Bigelow is an interesting choice to do this write-up. Their inflatables could be used at LEO, at an L-point, on the lunar surface, and even on an Inspiration Mars-type mission. Yet Bigelow (as far as I know) has no serious competitor for inflatable habs. So choosing them isn’t playing favorites. Yet Bigelow has some degree of relationships with Boeing, SpaceX, the IM people, and potentially the Moon exploring and mining companies. So I think that NASA wants the commercial companies to suggest possible partnerships and it has chosen Bigelow to help organize the commercial companies suggestions for such partnerships.

3. Jim Davis - May 22, 2013

I had a few problems with the call from Nelson (from Oregon, if I remember correctly).

He made a comment along the lines of “space advocates have a more accurate vision of the future” and followed it up with another to the effect that “we know there will be colonies on the moon in a hundred years”. Both comments struck me as more than a little arrogant although they are all too common among space advocates.
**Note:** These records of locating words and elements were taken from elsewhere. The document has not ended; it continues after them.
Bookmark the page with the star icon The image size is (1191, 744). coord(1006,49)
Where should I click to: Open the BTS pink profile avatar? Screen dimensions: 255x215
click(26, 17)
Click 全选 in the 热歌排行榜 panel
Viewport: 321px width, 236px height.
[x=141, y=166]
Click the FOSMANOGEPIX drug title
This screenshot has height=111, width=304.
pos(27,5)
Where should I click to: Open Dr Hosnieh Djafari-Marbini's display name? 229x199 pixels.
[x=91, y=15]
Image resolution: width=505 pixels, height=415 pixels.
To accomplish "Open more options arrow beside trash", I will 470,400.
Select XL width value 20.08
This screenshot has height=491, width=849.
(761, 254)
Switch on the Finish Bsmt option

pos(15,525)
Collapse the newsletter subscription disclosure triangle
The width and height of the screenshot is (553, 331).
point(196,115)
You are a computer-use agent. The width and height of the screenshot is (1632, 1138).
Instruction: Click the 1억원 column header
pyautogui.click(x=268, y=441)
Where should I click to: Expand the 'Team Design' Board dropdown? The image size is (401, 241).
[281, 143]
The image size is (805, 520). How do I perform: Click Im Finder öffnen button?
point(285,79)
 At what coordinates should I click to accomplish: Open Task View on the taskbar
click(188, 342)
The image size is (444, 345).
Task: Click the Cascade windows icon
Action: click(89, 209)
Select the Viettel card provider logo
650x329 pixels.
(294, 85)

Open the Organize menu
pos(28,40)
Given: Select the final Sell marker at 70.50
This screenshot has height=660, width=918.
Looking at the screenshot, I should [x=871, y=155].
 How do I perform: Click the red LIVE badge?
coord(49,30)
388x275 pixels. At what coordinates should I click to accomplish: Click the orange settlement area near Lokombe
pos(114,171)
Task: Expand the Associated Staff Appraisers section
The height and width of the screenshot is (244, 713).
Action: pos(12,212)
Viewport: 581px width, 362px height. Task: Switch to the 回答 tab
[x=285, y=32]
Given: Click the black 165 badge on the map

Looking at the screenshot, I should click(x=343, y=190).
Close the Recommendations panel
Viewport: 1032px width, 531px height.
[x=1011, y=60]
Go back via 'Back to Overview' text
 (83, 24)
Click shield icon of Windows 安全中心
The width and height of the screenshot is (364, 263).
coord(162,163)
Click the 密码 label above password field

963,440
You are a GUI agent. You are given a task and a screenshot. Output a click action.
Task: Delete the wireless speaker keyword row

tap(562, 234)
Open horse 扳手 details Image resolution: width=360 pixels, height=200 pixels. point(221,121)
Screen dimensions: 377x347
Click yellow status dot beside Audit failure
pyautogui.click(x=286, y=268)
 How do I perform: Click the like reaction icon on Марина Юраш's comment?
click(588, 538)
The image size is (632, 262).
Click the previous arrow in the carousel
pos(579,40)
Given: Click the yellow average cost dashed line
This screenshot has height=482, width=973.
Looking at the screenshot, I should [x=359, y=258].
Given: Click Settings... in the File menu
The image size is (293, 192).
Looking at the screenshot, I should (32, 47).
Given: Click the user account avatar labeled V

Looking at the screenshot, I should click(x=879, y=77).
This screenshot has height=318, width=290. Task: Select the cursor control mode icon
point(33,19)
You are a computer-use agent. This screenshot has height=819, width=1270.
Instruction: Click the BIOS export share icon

Space advocates have no better track record of predicting the future than any other group and I can think of no better way to demonstrate that than to look at what space advocates in 1963 were predicting for 50 years hence. And no, we don’t know that there will be colonies on the moon in a hundred years. For all we know the idea of colonies on the moon will seem as quaint and amusing to the world of 2113 as the notions of cities on the sea floor covered by transparent domes seems to us today. Assuming one’s personal convictions to be established fact seems like a poor way to craft space policy at the national level.

I was also mystified by his idea that a consensus would be easier to reach if we focused on very long range goals, a hundred years hence. I am under the impression that that is what most space advocates are in fact advocating. The problem, of course, is that most space advocates, have entirely different visions of the world 100 years from now. Advocates like Spudis and Zubrin spend entirely too much effort on long range goals, in my opinion. Musk, who Nelson seems to dismiss, although he certainly has long range ambitions, has achieved much greater success by focusing on the near term and adjusting priorities as needed.

All that said, Nelson seems to have put a great deal of thought in all this and I hope that after his Space Review piece appears Dr. Livingston can have him on as a guest.